**Task prompt**: Only the final stretch of lines is needed: output exactly the line containing "Африка (512, 131)" and all lines following it in the listing below.

**The data**:

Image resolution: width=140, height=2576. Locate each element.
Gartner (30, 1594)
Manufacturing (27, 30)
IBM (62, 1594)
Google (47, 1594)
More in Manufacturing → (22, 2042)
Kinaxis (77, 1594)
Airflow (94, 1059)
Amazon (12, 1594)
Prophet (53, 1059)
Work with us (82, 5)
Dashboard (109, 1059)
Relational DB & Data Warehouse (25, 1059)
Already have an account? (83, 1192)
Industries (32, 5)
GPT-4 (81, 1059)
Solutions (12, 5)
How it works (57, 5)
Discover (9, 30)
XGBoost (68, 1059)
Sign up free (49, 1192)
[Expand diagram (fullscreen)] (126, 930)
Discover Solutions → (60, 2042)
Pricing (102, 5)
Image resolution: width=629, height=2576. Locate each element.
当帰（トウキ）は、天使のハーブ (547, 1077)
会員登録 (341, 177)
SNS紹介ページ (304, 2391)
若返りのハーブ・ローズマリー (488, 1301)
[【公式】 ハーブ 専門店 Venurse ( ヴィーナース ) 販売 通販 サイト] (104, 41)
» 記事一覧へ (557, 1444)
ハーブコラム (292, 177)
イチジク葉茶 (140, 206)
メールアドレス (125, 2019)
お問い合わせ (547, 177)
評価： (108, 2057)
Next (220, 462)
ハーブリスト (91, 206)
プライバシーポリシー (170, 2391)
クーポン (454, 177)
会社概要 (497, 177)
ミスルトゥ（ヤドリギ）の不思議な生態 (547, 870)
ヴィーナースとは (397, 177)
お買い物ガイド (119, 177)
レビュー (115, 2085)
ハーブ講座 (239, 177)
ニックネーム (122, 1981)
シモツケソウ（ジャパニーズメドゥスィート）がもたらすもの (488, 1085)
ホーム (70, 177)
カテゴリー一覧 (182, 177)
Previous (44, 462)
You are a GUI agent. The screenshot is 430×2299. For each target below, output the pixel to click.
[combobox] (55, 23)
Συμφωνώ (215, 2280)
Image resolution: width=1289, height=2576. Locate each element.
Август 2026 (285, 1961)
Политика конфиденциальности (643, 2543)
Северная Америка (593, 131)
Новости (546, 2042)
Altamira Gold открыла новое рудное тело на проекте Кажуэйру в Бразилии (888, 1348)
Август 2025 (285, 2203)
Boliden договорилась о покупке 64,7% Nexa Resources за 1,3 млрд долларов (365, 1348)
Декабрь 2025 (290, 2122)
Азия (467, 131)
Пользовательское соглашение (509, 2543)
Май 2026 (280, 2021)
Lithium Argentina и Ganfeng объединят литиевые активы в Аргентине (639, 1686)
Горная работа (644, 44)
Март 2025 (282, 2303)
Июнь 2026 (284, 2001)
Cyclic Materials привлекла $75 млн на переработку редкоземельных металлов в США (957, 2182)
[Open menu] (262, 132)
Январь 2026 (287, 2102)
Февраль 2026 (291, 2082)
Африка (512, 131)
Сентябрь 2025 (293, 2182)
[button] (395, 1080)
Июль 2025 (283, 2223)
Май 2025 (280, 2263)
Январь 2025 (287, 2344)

**Task response**:
Африка (512, 131)
Сентябрь 2025 (293, 2182)
[button] (395, 1080)
Июль 2025 (283, 2223)
Май 2025 (280, 2263)
Январь 2025 (287, 2344)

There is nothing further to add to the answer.